Available data
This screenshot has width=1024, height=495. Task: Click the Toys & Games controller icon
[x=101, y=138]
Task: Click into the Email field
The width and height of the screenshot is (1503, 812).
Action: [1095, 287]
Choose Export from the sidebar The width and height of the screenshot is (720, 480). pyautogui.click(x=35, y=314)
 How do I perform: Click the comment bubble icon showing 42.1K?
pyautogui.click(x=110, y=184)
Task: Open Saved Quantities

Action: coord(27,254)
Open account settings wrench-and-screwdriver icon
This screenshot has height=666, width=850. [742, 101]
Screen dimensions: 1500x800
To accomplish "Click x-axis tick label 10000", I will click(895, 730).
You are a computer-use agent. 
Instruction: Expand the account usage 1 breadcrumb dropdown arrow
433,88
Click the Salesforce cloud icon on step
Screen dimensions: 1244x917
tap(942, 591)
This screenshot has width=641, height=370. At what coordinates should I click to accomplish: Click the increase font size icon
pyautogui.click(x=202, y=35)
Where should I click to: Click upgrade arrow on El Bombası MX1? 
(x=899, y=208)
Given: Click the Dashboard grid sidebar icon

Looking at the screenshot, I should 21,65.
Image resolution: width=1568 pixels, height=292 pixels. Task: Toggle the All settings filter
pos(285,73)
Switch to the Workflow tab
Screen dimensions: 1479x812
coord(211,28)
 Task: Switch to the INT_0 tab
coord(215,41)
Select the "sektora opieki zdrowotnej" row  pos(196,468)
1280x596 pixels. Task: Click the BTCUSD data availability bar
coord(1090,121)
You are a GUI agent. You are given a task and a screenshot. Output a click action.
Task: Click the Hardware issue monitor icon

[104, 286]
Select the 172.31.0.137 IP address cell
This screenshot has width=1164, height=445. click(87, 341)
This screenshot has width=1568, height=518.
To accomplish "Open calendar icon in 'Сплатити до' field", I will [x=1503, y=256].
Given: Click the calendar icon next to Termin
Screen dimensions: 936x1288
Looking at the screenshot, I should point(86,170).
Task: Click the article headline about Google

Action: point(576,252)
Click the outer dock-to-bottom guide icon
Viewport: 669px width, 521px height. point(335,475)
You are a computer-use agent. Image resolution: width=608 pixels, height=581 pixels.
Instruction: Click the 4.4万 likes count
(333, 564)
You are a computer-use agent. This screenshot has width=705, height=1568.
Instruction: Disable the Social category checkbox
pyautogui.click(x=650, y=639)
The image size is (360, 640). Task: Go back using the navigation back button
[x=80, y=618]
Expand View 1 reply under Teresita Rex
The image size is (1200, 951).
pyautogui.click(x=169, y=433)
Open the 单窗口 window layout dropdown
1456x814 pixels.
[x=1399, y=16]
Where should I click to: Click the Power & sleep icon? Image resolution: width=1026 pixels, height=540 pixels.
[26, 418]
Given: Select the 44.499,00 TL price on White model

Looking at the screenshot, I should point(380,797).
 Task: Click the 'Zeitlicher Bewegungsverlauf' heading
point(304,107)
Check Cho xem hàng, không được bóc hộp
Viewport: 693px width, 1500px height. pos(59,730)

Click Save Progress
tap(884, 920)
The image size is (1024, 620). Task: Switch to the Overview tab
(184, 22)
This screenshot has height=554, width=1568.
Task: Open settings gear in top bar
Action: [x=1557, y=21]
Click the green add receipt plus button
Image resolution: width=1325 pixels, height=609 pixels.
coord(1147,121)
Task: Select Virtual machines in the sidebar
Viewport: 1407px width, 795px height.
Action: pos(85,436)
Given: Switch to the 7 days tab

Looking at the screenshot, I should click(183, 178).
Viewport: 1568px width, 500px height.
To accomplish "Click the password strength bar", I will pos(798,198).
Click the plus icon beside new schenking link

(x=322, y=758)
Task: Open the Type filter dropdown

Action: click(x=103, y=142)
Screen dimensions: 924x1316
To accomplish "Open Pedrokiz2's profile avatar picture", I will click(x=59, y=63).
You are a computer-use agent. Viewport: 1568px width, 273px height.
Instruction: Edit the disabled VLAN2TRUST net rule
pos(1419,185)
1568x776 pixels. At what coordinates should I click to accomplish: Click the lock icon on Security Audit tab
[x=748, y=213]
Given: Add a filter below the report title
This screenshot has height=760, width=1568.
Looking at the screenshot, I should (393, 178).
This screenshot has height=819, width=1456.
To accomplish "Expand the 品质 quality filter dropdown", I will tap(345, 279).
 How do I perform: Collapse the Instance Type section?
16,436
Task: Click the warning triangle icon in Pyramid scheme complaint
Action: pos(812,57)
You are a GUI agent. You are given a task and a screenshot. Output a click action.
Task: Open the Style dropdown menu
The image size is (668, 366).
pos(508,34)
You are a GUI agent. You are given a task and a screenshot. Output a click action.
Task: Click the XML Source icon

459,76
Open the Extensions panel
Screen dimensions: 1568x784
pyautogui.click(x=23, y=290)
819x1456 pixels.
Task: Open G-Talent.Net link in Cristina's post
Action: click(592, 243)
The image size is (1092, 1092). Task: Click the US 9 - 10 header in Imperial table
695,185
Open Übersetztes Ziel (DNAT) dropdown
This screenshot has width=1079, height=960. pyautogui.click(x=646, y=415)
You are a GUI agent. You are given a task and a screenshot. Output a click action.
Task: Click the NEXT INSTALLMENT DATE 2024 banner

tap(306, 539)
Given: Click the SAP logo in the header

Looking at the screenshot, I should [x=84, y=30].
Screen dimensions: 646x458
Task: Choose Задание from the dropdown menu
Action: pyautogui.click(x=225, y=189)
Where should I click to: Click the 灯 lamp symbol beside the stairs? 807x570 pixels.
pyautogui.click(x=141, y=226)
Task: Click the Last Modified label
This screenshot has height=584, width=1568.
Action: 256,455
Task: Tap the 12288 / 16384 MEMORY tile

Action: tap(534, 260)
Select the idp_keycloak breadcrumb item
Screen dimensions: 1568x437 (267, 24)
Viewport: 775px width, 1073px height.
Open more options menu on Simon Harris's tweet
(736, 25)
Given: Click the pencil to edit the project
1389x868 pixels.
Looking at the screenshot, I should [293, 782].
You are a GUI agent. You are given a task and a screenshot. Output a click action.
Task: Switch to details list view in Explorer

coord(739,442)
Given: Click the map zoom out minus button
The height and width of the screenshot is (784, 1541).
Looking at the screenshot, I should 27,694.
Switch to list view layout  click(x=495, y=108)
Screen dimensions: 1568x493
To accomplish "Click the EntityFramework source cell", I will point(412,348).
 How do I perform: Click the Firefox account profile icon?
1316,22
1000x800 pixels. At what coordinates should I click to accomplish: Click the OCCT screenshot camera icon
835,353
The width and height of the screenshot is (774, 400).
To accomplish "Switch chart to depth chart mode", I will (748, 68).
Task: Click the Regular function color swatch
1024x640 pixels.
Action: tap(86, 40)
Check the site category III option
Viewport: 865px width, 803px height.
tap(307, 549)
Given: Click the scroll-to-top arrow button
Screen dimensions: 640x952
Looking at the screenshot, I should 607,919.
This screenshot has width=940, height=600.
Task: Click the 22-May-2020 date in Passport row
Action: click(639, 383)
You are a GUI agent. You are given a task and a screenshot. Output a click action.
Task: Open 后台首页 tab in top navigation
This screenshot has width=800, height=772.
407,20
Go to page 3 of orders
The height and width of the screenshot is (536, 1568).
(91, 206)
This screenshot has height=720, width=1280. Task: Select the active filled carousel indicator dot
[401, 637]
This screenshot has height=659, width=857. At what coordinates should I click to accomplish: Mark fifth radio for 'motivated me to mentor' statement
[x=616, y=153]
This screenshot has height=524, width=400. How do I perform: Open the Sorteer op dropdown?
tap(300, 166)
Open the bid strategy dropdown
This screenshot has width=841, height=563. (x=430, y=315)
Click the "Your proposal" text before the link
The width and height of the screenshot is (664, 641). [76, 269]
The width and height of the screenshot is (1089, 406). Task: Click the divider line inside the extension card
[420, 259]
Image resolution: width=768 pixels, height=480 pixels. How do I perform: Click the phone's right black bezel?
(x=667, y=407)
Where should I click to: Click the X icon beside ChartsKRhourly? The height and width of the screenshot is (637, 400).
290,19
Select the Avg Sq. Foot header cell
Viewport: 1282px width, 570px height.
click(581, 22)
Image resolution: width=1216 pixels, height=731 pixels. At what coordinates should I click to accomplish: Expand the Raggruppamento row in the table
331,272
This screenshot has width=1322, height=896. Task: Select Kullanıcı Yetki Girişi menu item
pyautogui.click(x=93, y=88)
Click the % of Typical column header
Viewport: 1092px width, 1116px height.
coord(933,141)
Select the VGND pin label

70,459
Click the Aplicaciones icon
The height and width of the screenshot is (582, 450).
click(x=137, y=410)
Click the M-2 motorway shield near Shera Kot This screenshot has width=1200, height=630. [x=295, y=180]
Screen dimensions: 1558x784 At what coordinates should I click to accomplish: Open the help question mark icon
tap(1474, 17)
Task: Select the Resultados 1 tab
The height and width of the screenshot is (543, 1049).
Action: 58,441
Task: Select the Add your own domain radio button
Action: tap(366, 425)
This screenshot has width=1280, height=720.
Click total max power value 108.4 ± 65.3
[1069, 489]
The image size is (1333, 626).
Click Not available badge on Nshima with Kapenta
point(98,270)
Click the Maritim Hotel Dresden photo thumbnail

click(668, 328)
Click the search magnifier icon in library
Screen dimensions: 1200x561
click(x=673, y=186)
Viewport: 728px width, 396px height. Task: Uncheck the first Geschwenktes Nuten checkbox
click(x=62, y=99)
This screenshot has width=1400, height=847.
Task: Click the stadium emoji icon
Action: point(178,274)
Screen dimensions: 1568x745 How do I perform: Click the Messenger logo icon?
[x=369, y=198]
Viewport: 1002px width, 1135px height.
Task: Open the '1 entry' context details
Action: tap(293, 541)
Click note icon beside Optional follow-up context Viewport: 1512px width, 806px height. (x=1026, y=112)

Given instruction
Copy out the material word for word from the line containing "This screenshot has height=524, width=400." through the line containing "[1069, 489]", including both of those lines.

Correct output
This screenshot has height=524, width=400. How do I perform: Open the Sorteer op dropdown?
tap(300, 166)
Open the bid strategy dropdown
This screenshot has width=841, height=563. (x=430, y=315)
Click the "Your proposal" text before the link
The width and height of the screenshot is (664, 641). [76, 269]
The width and height of the screenshot is (1089, 406). Task: Click the divider line inside the extension card
[420, 259]
Image resolution: width=768 pixels, height=480 pixels. How do I perform: Click the phone's right black bezel?
(x=667, y=407)
Where should I click to: Click the X icon beside ChartsKRhourly? The height and width of the screenshot is (637, 400).
290,19
Select the Avg Sq. Foot header cell
Viewport: 1282px width, 570px height.
click(581, 22)
Image resolution: width=1216 pixels, height=731 pixels. At what coordinates should I click to accomplish: Expand the Raggruppamento row in the table
331,272
This screenshot has width=1322, height=896. Task: Select Kullanıcı Yetki Girişi menu item
pyautogui.click(x=93, y=88)
Click the % of Typical column header
Viewport: 1092px width, 1116px height.
coord(933,141)
Select the VGND pin label

70,459
Click the Aplicaciones icon
The height and width of the screenshot is (582, 450).
click(x=137, y=410)
Click the M-2 motorway shield near Shera Kot This screenshot has width=1200, height=630. [x=295, y=180]
Screen dimensions: 1558x784 At what coordinates should I click to accomplish: Open the help question mark icon
tap(1474, 17)
Task: Select the Resultados 1 tab
The height and width of the screenshot is (543, 1049).
Action: 58,441
Task: Select the Add your own domain radio button
Action: tap(366, 425)
This screenshot has width=1280, height=720.
Click total max power value 108.4 ± 65.3
[1069, 489]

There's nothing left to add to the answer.